> [WORK TO BE COMPLETED]:
Go through the records below and report each line with "search" in it.
---- MATERIAL SHOWN
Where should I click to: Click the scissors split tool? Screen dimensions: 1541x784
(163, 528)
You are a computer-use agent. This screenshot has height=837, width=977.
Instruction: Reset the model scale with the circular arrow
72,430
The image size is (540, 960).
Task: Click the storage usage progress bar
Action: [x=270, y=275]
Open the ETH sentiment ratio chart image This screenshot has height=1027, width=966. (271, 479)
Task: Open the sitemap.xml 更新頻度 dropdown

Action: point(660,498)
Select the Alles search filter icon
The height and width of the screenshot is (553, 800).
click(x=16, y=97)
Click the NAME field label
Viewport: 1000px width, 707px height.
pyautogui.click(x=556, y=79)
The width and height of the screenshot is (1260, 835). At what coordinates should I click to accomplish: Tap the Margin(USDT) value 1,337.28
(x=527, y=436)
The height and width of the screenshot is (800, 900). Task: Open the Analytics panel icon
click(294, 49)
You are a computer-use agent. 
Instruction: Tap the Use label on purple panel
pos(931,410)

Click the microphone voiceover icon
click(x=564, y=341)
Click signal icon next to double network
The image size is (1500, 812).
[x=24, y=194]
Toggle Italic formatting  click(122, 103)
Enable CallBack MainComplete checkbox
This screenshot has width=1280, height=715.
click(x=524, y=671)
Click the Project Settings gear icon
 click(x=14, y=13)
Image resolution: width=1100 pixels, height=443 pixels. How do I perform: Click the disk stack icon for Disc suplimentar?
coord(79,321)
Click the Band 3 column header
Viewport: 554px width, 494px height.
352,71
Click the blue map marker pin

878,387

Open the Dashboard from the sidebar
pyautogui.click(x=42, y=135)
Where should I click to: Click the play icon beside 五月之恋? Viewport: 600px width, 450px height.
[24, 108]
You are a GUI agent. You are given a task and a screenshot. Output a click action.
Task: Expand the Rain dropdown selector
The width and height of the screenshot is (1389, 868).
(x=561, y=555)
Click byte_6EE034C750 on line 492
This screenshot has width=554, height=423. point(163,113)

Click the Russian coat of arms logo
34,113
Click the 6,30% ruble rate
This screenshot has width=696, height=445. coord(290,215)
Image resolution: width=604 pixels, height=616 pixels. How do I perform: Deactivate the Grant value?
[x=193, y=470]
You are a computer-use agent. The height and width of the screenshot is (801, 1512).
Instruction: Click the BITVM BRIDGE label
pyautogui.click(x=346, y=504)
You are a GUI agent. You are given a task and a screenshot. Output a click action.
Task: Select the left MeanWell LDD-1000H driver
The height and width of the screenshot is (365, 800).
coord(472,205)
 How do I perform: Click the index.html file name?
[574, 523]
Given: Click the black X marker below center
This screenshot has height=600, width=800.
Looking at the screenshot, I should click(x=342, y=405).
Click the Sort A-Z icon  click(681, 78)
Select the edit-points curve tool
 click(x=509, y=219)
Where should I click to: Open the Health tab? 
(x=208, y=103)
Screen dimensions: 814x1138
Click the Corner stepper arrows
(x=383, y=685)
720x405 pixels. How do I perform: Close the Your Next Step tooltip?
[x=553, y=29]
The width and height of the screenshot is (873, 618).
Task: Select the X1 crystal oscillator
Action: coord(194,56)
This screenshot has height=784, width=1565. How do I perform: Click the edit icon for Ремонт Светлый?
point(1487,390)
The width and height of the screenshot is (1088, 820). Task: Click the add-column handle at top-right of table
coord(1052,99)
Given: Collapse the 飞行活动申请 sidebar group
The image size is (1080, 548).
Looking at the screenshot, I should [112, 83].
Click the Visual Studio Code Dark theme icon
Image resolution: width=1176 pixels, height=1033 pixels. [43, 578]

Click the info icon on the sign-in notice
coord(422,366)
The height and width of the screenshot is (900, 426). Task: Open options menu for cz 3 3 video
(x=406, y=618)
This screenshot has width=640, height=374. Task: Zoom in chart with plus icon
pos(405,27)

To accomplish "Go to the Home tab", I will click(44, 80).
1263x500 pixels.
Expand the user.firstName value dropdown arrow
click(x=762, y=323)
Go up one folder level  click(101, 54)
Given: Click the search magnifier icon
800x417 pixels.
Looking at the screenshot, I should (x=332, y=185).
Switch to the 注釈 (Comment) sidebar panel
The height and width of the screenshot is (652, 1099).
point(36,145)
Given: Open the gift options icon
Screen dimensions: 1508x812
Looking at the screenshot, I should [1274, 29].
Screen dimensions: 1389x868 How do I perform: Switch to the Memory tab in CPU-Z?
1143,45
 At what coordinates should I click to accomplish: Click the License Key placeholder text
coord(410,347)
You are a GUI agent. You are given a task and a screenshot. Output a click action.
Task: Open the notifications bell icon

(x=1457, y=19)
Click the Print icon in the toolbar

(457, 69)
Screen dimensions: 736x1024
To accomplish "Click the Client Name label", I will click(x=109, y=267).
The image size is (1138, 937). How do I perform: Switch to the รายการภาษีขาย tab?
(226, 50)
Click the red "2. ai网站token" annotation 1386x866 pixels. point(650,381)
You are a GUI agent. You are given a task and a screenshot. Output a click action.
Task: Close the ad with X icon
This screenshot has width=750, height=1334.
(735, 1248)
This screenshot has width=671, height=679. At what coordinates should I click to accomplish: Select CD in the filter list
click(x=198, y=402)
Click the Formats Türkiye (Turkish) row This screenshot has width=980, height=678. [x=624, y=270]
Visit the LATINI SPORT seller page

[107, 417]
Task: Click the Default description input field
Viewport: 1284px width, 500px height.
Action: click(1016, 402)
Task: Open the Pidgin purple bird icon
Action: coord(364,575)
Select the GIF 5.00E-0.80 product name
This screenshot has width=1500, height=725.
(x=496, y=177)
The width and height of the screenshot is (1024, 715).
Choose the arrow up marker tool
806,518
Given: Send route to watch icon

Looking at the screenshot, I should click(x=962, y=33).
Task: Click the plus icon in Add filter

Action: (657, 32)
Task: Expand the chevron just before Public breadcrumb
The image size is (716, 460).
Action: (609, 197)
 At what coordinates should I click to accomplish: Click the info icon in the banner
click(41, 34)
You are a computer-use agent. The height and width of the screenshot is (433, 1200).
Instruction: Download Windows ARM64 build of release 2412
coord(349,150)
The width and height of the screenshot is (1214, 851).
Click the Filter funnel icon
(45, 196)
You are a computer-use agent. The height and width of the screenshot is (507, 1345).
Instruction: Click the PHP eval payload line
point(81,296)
--------
> [RESPONSE AREA]:
Select the Alles search filter icon
Given: Click the search magnifier icon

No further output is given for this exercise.